_Aim of the task_
Each line of the material below must be transcribed exactly.

_Supplied data_
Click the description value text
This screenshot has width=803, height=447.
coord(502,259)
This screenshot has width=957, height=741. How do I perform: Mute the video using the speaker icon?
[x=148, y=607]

_Solution below_
Click the description value text
This screenshot has width=803, height=447.
coord(502,259)
This screenshot has width=957, height=741. How do I perform: Mute the video using the speaker icon?
[x=148, y=607]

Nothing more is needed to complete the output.